My decision to move from a senior leadership position in Consumer Goods to a role in Leadership Advisory was linked to a strong sense of purpose, the desire to contribute to leadership for a better world and the wish to put Diversity, Equity & Inclusion (DEI) into action. Inclusive Executive Search is one tangible area of impact.

Progress has been made worldwide in terms of promoting diversity in leadership appointments. Nevertheless, the lack of inclusivity remains a major concern. It’s time to challenge some of the established practices that have been in place for decades. Search 1.0, the way leaders are currently chosen, has evolved from this. Progress, for instance in female representation in Boards, largely comes from external pressures and individual efforts rather than the system itself.

How an inclusive Executive Search process drives gender balance

We know that our personal worldviews and core beliefs guide our thoughts and feelings. This is also true when it comes to leadership appointments, which are influenced by all kinds of cognitive biases and group affiliations. Overall, efforts toward greater diversity are too reactionary. Most organisations are addressing a narrow set of diversity priorities and fighting today’s battles, rather than becoming future-proof, thoughtful and comprehensive.

Therefore, we need to support, role model, and demand an inclusive recruitment process. At Egon Zehnder, we call this process Search 2.0: Each step of a senior leadership appointment has been addressed and redefined. With inclusivity at its core, it doesn’t exclude any leader or seek predetermined outcomes and it will lead to more diversity – including gender balance – in Executive and Non-Executive appointments.

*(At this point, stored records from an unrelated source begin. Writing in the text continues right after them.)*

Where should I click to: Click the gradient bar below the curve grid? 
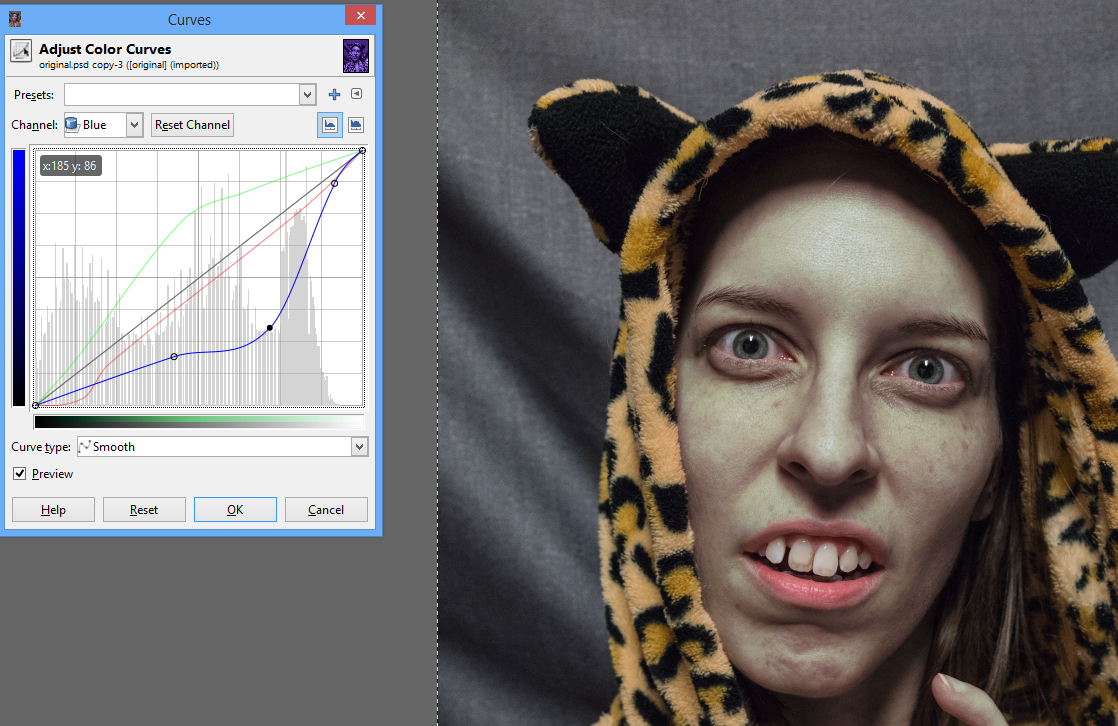200,421

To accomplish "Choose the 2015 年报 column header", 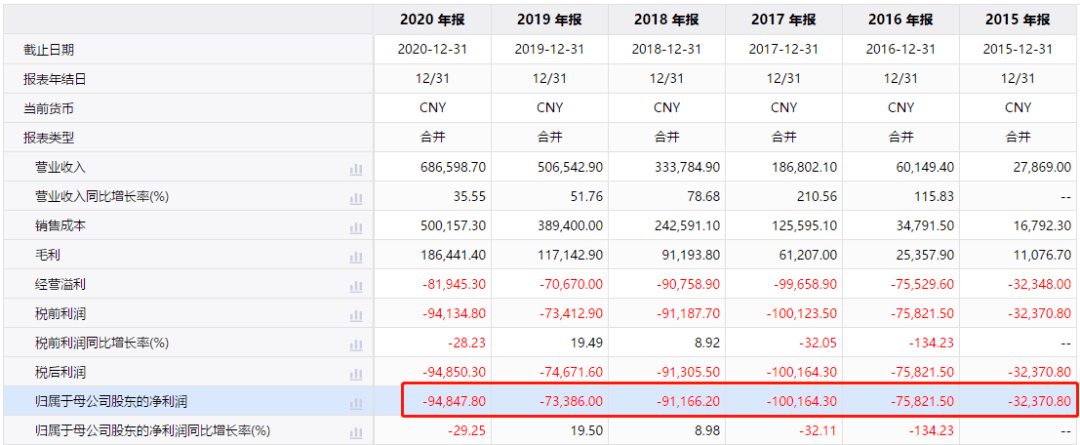I will (1017, 19).
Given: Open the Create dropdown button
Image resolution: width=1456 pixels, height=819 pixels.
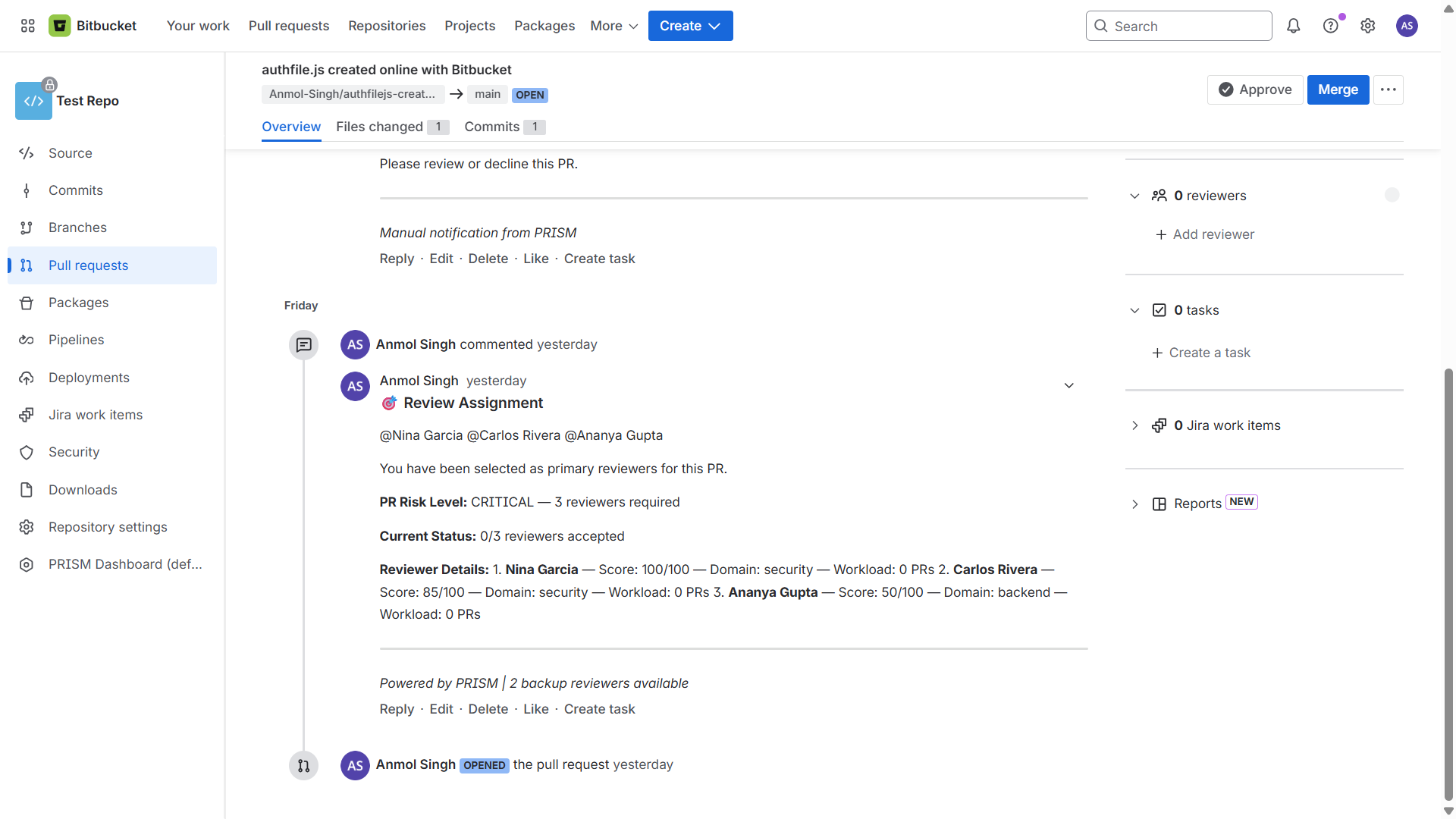Looking at the screenshot, I should 690,26.
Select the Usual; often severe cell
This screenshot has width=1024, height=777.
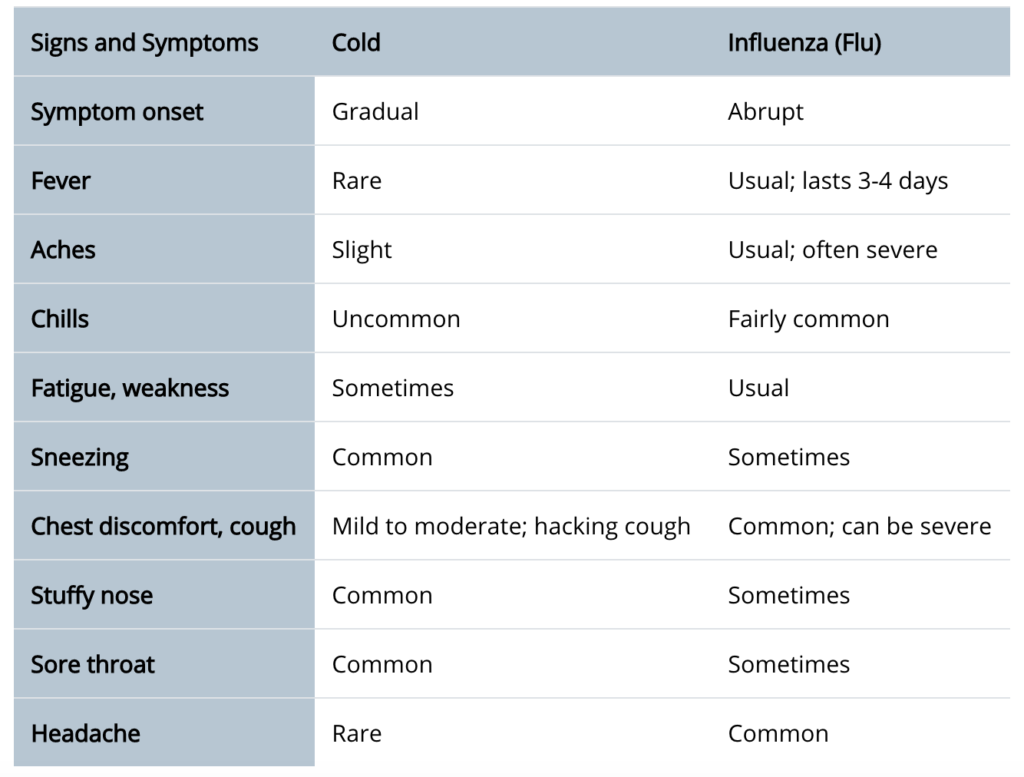point(833,250)
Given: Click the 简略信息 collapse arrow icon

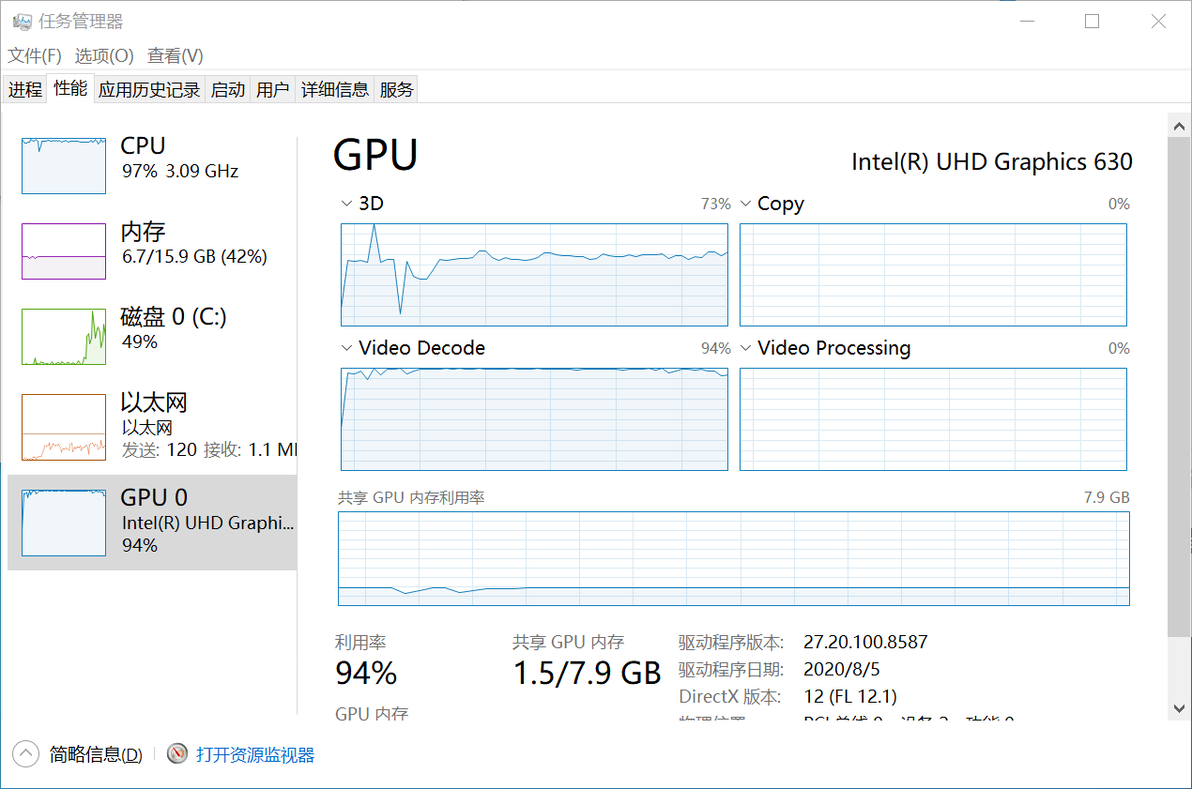Looking at the screenshot, I should [x=26, y=754].
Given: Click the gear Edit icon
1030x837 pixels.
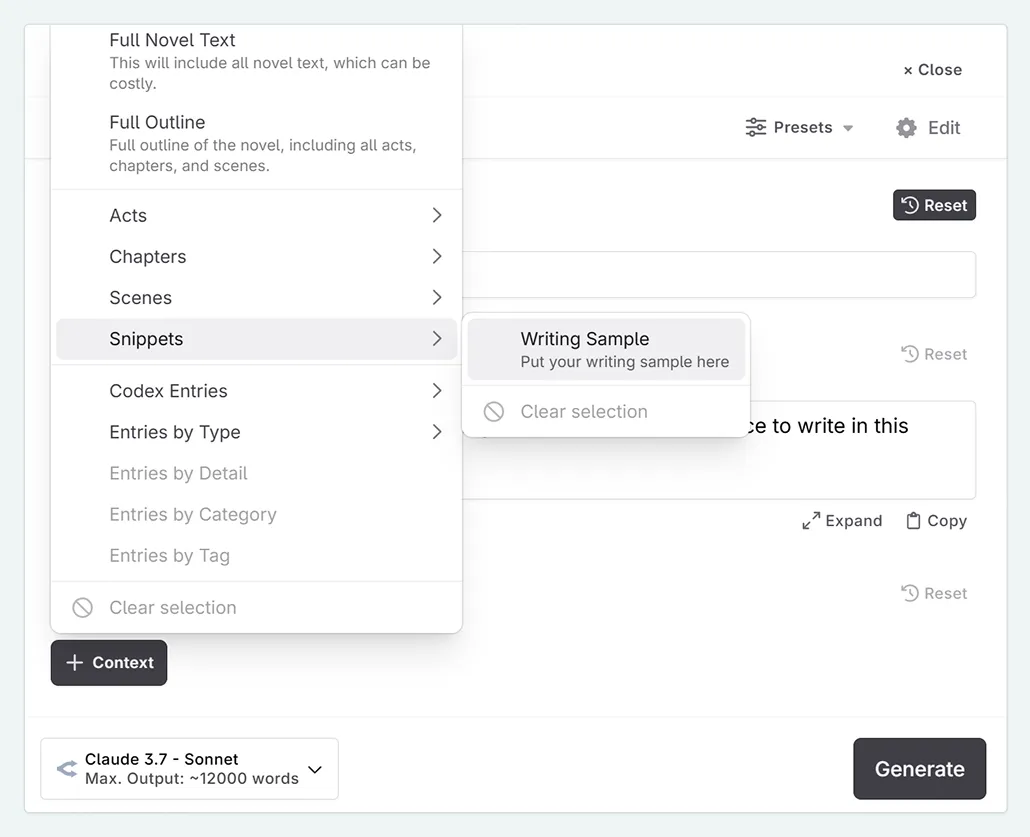Looking at the screenshot, I should (905, 127).
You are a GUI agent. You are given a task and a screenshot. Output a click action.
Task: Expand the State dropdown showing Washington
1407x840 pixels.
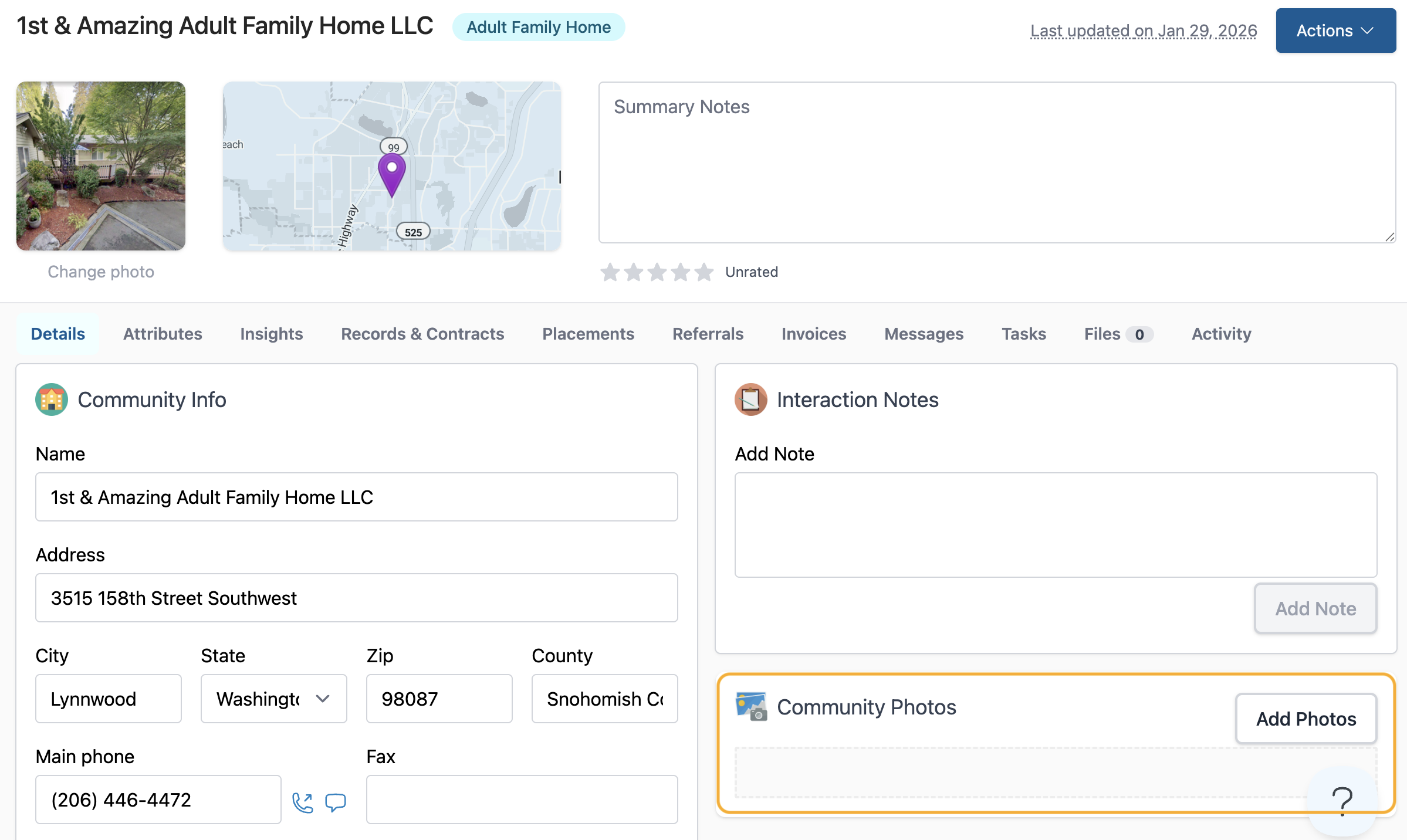tap(273, 699)
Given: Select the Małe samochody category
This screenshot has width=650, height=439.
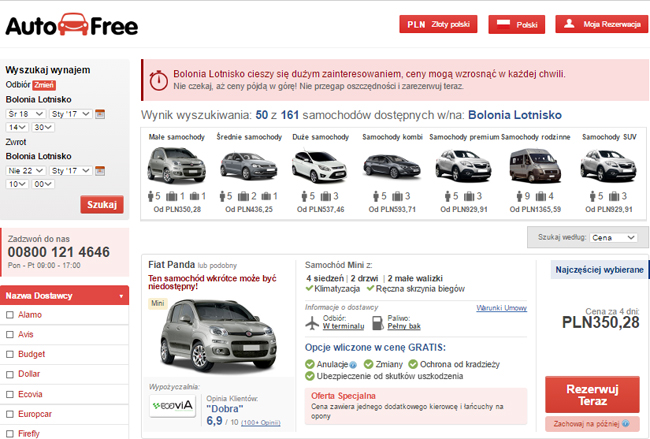Looking at the screenshot, I should (x=177, y=173).
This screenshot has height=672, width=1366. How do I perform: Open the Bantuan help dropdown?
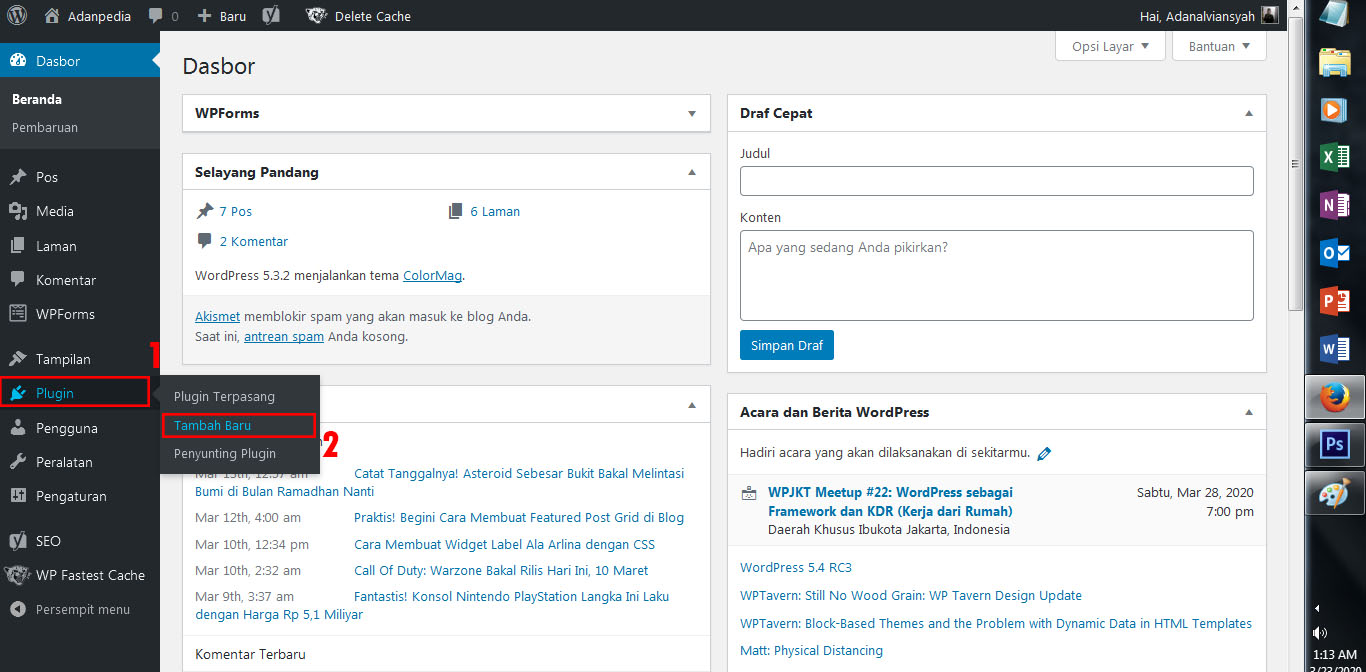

How we can make a difference

Let me share a few examples of what YOU can do differently as of tomorrow, starting with the role of the people involved in the search process.

  • Distinctive candidate access goes beyond the ability to reach a candidate. It extends to differentiated non-public insights about candidates. These can only come from the credibility, intimacy and trust that has been built up over time by individual consultants within an Executive Search firm or by in-house recruiters within a big corporation.
  • Though research is at an early stage, current Egon Zehnder analysis shows that female consultants on average end up presenting more female candidates for interviews than male consultants. Research has shown that access to and acceptance into networks that share a certain characteristic (e.g., gender, ethnicity, sexual orientation, disability, age, socioeconomics, national identity, regional identity, religious identity, etc.) is positively correlated to possessing that characteristic yourself. Searches led by female consultants outperformed searches led by male consultants by 25 percent in terms of presenting at least one female candidate to the interview stage across the firms’ global searches.
  • Knowledge of DEI is important. Current Egon Zehnder analysis shows a positive correlation between engagement in DEI knowledge, language, capabilities and participation and a higher proportion of diverse hires. Consultants who are designated as DEI champions made 20 percent more female candidate hires than the wider consultant pool, irrespective of their gender.
  • Similarly, client team composition matters. Egon Zehnder analysis shows that if more than 40 percent of the client team is female, there is a 40 percent or more chance of there being a female hire on the project. The sweet spot seems to be a client team that is 40-60 percent female, which roughly equates to 47 percent female hires.
  • Looking at search strategy, precise search criteria can have a drastic impact on the diversity of the candidate pool because of the law of small numbers— the reality that underrepresented candidate pools are not numerous in senior leadership ranks. When it comes to role specifications, it is important to note that cognitive biases can flow through writing styles, for example, by choosing masculine forms of words. Some words may trigger others, evoke an emotional reaction or cause offence.
  • A client interview process should not commence before there is a diverse pool of candidates. Egon Zehnder analysis shows that if a short list is diverse, it materially increases the chances of a diverse hire. For example, having just one female interviewee creates a 30 percent chance of a female hire, increasing to 45 percent when there are two and 60 percent with three.
Conclusion

There is much more that should be taken into consideration. From the way candidate profiles are presented, the role of diversity statistics, the importance of lived experiences to a structured interview process, effective candidate calibration, crafting inclusive terms and conditions, and eventually active support for integration in the first 180 days.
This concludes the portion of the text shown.